ことの始まりは正太の想像した通り、母親である睦美が異様な様子で蓮乃を連れて帰ってからだった。
謝り倒しながら蓮乃を引き連れて正太の前から去った後、一〇四号室に入ってから睦美は様子は一変した。掴んでいた蓮乃の手を離すと、ぶつぶつとなにやら口走りながら靴を脱ぐ。蓮乃も睦美を追ってキャラもののビーチサンダルを脱ぎ捨てると玄関を上がる。蓮乃は睦美の少し後をうつむいた様子でついて行った。さすがの蓮乃も雷落とされて、頬を張られればしょげ返る。ましてや今回は蓮乃の側に落ち度があり、さらに異様なほどの睦美の怒りもあって、いつもとは比べものにならないくらいの暗い顔だ。
その暗い顔の端をちらりと上げて睦美に向ける。目線の先の睦美に浮かぶ表情は能面めいて、その目は嵐がくる前の凪を思わせる。
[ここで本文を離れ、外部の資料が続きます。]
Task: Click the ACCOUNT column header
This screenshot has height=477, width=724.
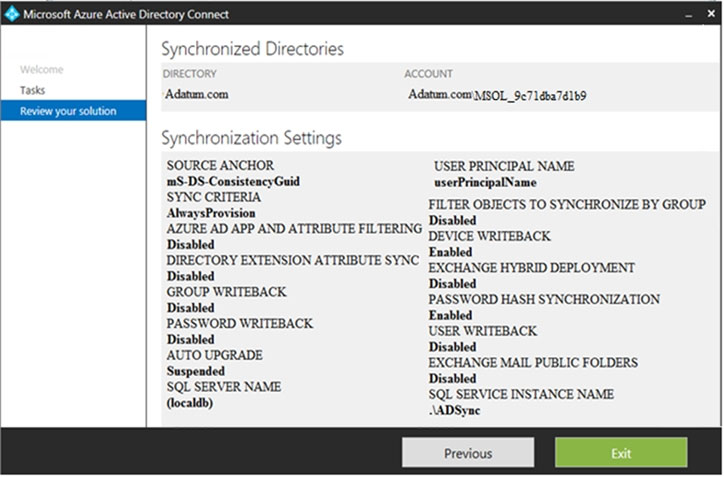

正太の目の前で蓮乃に怒鳴りつけた時と何も違わない。どう考えても尋常の様子ではない。
蓮乃は音を聞き取れても言葉は聞き取れない。そういう障害の持ち主だからだ。だからいつもなら睦美は必要なことを文字にして伝えているのだが、今はそれをしてくれない。おかげで何をつぶやいているのか蓮乃には全くわからない。理解できるのはせいぜい「お母さんが大声を出していた」「お母さんがひっぱたいた」「お母さんがなんか言ってる」くらいだ。総合したところで、「なんかよくわからないけどお母さんはとても怒っている」が関の山。
しかし、どうしてこうなったか蓮乃には一つだけ心当たりがあった。買い物に出かけることを睦美に黙って、正太に嘘をついていたことだ。お母さんはお話用ノートを呼んで怒った。きっとこのことに気がついたんだろう。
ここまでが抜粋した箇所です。